Terminei de espalhar o repente pela pele exposta e o entreguei para Samuel, então fui conferir as mochilas que estavam empilhadas ao lado da lona que estendemos. Quando começamos a viagem, esperávamos que as noites que ao relento seriam exceções e optamos por não procurar por uma barraca, mas eu iria sugerir que repensássemos sobre aquilo na manhã seguinte.
— Acho que temos cerca de cinco litros restantes — avisei, após conferir os cantis e as garrafas que restavam na mochila. — Vamos precisar economizar amanhã, e procurar com urgência por um posto de gasolina.
Normalmente, aquela notícia seria o suficiente para nos estressar, considerando que nosso mapa não indicava nenhum local para pararmos pelos próximos vinte quilômetros, mas era mais fácil ser otimista depois de um bom jantar.

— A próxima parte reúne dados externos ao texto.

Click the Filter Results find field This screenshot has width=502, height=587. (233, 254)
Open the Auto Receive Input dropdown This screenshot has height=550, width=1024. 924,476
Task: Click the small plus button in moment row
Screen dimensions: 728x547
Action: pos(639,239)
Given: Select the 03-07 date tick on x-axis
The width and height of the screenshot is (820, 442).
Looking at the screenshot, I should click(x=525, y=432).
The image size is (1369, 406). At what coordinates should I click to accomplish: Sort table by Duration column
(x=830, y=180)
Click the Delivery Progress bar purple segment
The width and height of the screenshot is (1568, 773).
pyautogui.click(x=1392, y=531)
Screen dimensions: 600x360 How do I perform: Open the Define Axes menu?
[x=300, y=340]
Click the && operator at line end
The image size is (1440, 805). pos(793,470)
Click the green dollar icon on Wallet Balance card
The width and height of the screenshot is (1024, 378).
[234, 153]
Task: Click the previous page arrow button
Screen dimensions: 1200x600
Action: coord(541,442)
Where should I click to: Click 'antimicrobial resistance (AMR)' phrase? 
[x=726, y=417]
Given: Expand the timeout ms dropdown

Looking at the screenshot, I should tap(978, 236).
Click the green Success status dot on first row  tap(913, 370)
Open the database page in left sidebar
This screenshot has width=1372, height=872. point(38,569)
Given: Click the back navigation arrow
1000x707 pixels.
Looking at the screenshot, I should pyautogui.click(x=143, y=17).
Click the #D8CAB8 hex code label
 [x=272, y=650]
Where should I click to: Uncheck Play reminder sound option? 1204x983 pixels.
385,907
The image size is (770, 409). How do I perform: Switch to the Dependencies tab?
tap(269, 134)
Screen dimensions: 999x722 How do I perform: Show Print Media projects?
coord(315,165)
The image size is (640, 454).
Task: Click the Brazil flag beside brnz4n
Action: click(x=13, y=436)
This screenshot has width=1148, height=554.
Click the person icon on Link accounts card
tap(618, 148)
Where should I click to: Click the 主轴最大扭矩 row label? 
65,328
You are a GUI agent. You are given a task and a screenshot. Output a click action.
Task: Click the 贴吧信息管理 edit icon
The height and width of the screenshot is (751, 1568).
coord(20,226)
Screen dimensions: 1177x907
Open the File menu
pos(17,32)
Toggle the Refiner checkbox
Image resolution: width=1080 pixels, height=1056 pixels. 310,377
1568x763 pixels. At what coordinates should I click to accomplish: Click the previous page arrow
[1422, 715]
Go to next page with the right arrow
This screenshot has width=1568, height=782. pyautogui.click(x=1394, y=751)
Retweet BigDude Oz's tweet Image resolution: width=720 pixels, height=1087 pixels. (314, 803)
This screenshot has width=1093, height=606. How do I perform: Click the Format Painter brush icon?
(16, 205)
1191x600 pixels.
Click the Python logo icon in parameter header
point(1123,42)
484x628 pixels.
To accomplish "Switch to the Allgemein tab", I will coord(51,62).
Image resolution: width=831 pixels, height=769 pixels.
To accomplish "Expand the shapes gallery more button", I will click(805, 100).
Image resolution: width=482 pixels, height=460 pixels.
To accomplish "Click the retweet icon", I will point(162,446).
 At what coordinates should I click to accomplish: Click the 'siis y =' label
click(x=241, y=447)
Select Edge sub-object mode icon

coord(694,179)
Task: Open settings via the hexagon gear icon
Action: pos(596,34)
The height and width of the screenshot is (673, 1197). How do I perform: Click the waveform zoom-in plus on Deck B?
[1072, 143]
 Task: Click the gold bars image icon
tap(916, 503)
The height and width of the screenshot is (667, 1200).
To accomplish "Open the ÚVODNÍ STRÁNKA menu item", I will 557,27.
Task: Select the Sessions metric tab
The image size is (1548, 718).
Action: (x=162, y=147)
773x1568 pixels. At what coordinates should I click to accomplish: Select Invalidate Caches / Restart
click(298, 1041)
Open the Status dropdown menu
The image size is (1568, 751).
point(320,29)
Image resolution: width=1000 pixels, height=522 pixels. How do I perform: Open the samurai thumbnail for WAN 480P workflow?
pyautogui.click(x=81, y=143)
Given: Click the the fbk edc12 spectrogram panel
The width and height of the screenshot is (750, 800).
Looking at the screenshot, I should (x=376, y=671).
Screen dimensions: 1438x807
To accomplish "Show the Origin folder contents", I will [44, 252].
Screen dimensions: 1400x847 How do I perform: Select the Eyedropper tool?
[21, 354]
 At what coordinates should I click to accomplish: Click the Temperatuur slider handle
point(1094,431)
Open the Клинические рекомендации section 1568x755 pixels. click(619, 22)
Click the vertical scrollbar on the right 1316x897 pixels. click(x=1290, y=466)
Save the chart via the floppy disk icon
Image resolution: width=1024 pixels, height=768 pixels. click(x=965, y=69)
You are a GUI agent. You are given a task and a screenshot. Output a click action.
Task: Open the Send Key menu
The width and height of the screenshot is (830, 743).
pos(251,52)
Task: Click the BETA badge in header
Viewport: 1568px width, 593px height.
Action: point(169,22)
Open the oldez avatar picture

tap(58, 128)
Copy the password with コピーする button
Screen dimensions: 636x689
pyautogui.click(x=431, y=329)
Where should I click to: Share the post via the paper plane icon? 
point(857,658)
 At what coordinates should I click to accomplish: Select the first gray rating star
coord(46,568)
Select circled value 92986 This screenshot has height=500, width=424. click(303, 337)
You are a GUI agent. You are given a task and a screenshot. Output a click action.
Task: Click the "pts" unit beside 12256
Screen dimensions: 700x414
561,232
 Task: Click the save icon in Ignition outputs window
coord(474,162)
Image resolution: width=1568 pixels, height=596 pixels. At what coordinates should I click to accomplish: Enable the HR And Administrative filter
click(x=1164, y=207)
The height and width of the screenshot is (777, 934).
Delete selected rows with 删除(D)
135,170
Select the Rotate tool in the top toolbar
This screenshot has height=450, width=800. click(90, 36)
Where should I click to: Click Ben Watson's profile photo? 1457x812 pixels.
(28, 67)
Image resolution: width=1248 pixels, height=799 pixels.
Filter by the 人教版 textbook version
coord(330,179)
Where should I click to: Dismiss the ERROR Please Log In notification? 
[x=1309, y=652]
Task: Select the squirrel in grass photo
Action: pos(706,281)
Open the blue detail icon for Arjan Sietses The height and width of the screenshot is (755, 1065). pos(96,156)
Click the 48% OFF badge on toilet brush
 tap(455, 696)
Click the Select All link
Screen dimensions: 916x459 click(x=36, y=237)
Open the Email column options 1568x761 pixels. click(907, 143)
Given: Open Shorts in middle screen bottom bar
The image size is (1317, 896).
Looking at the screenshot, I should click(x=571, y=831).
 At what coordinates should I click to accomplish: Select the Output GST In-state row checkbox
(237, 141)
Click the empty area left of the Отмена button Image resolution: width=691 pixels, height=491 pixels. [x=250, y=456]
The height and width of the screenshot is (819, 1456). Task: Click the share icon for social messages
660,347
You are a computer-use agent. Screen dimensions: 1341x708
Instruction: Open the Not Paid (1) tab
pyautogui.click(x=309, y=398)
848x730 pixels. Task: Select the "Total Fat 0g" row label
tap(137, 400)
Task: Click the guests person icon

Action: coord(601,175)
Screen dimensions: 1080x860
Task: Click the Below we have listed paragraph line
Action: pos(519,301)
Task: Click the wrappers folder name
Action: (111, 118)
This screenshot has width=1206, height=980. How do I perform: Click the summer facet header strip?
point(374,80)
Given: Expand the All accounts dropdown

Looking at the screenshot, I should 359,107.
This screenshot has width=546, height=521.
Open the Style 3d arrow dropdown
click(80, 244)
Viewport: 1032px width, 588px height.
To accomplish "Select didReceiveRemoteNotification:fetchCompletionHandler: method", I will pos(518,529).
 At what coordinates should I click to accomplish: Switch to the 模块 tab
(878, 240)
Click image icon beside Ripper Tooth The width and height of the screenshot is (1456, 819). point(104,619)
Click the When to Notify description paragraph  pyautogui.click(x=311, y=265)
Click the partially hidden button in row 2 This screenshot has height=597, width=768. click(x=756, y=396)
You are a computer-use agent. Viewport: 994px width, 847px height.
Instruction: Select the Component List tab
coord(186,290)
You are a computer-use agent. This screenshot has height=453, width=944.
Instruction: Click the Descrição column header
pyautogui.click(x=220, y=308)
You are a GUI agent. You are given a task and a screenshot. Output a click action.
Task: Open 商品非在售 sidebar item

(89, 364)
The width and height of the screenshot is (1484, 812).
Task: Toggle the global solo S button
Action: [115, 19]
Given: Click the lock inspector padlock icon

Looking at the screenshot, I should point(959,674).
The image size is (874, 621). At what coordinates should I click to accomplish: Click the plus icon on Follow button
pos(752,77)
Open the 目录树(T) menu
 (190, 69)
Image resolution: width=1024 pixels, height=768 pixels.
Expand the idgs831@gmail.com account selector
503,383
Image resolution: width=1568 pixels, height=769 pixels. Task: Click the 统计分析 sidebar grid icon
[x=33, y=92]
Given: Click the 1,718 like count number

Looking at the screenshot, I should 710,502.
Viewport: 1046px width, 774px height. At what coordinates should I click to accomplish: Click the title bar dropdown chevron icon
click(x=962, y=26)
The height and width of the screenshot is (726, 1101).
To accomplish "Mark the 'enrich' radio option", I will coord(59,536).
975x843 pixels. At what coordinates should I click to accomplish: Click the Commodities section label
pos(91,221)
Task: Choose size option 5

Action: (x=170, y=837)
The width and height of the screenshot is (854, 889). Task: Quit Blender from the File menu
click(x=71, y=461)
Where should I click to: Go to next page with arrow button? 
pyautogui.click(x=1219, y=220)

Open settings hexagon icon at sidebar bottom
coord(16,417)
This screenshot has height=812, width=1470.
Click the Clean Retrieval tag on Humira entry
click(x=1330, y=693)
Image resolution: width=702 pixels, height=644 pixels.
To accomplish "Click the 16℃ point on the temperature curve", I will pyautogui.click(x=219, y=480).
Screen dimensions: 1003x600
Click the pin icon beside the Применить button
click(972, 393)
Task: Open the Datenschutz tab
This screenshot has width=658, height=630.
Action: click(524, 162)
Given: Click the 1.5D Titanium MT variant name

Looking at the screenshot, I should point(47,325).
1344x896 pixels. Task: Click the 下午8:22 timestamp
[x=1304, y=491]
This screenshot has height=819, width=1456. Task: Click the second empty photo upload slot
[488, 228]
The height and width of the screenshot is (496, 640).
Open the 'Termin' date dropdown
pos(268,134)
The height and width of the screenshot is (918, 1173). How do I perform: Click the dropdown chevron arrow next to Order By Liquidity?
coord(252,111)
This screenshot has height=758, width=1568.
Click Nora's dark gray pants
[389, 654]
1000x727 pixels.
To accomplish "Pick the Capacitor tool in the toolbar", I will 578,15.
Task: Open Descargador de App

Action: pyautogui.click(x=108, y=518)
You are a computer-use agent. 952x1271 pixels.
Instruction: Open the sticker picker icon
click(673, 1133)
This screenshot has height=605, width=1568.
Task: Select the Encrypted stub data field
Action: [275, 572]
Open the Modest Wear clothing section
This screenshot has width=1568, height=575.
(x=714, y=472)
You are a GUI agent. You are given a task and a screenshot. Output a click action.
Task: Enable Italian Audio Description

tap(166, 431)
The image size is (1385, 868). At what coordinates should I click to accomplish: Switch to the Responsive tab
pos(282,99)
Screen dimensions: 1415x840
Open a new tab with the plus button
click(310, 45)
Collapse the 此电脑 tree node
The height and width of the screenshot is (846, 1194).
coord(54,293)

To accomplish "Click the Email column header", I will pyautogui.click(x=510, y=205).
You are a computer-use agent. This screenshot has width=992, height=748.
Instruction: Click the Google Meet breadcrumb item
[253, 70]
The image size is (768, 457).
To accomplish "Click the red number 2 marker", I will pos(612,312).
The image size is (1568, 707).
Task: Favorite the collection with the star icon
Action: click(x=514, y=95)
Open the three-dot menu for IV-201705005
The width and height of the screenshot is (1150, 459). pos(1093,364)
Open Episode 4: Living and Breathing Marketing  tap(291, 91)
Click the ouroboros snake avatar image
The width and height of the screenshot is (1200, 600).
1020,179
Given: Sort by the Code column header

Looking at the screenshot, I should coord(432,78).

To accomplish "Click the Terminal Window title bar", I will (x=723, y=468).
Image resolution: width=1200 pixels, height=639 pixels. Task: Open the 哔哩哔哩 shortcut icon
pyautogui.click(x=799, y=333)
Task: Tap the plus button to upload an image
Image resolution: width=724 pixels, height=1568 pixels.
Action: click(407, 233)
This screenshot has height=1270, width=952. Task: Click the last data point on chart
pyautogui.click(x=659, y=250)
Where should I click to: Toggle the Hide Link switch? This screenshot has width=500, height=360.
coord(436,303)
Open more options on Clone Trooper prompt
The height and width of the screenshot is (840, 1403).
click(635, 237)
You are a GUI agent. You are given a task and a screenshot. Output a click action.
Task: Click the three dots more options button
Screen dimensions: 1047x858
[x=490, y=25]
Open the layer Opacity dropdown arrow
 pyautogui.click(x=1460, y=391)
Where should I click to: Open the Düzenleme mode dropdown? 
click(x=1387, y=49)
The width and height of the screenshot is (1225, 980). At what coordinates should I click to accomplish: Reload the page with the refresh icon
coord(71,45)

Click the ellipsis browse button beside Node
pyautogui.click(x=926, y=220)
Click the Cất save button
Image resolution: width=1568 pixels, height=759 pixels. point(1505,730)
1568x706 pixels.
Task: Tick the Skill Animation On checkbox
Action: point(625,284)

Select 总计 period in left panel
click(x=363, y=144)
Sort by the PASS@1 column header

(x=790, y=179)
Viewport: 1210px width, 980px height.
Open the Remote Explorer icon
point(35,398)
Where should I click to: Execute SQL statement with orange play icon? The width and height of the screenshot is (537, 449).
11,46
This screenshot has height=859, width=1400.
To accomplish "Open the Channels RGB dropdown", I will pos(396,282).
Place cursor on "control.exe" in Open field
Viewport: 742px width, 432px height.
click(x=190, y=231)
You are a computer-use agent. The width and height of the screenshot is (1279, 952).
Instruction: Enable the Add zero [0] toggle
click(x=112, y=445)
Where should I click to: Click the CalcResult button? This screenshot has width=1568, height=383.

— Certo. — Samuel passou o repelente, então aproximou o folder com o mapa da lanterna e colocou o dedo sobre uma das muitas áreas verdes. — Acredito que estamos por aqui. Nosso ritmo está bom e amanhã encontraremos um lugar melhor para dormir.
Deixei um riso escapar enquanto buscava por um cantil específico na minha mochila.
— Você imaginaria isso no começo desse ano? — perguntei, abrindo a tampa e tomando um gole que fez minha garganta arder antes de oferecê-lo a Samuel. — Eu e você dormindo ao relento, a quilômetros de qualquer cidade? É uísque. Para esquentar.
Samuel também riu e aceitou um gole da bebida. A noite ficaria mais fria do que o resto da tarde e ele já havia colocado sua jaqueta de couro e um gorro na cabeça.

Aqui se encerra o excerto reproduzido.